Well, it’s not a crash cart, obviously, but it’s my tool cart at work. If Batman had to push around his best weapons in a Rubbermaid cart, maybe it would look like this. Or something like that. OK, the Batman thing’s a bad metaphor, but this is the cart I use at The Store as I roam around, fixing stuff. Most of the tools I tend to use on a daily basis are here, plus some I use a bit less frequently.

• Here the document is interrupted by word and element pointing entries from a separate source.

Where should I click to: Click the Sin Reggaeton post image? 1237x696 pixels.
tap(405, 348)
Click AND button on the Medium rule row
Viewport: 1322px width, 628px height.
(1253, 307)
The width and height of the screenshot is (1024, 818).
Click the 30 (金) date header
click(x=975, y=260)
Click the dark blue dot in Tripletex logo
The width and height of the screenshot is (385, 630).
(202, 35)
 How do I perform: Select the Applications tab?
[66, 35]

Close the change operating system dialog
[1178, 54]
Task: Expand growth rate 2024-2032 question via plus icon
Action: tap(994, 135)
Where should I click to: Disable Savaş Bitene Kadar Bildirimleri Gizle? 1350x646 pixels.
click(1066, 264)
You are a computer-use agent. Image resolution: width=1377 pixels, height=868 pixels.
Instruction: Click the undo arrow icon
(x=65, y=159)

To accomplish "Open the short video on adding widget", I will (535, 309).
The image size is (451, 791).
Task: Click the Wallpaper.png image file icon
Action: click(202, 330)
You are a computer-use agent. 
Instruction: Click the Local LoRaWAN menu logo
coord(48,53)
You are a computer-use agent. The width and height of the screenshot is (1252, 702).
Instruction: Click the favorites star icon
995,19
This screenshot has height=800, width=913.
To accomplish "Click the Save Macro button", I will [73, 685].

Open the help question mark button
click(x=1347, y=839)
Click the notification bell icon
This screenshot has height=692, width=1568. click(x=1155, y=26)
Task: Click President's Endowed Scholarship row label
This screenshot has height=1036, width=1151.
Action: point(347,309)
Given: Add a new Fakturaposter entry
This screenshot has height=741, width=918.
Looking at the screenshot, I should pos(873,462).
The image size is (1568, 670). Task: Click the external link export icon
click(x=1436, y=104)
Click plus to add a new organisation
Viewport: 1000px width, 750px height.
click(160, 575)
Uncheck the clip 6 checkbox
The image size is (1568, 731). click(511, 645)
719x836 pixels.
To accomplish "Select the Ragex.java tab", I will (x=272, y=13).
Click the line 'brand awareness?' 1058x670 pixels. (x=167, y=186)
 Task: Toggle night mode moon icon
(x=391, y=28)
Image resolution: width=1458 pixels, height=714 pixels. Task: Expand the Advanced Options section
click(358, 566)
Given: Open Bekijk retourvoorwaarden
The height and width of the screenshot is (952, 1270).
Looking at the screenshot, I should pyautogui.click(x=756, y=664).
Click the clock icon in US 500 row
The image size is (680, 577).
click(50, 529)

On the top shelf, there are three main items. First, and most obviously, is the case for my DeWalt 18-volt cordless drill. That’s the only power tool I tend to wheel about as a matter of course; I do have others at my disposal, but I use none of them frequently enough to elevate to “Cart” status. Beneath the drill case, not really visible, is a flat box that is separated into a bunch of small compartments. This box contains screws and fasteners of different sizes and types.
In front of the drill case is my main tool bag. It’s an electrician’s bag by Husky, and this one contains the hand tools that I use most frequently. Here are all of my screwdrivers, nut drivers, lineman’s pliers, diagonal pliers (sometimes called “dikes” for short), tongue-and-groove pliers, locking pliers, hammer, combination square, torpedo level, probes, inspection mirror, Allen wrenches, digital multimeter, and so on. The tape measure you can see there is my backup; my main tape is always on my belt.
On the bottom shelf of the cart I keep things I use less frequently. Way at the front, tucked near the corner, is a box of electrical repair supplies: wire, wire connectors and nuts, cable ties, fuses, and the like. Behind that is a second tool bag in which I keep things like crescent wrenches, a socket set, chisels and files, a flashlight on a folding tripod, Torx drivers, and most of my drill bits.
Behind that tool bag is a plastic tote that contains my kneepads, an extension cord, two kinds of Velcro, WD-40, air duster, wipes, and fishing line. (This is for hanging signs at work, which is a big part of what I do.) There’s also a canvas pouch teetering there which contains my safety glasses, earplugs (essential for me when I’m using the table saw), a knit hat, and two pairs of work gloves.
Up top, by the handle where I push the cart, are several small compartments where all manner of stuff tends to accumulate: screws of odd sizes for which I have no assigned space in my fastener box, note pads, pens, and various other little things that pile up in the course of the job. Throw in a cup holder, and there you have it: my Cart of Infinite Repair. All I’m lacking are missiles with which I might target and destroy my foes!
I forgot what a good writer Ebert is. Wow.
Excellent stuff man. I have assembled many different mobile tool carriers for years, not knowing that anyone else did the same thing. I love your "crash cart" metaphor. I have been looking at the rolling mechanic's toolboxes lately. Harbor Freight has some fairly good quality ones at reasonable prices.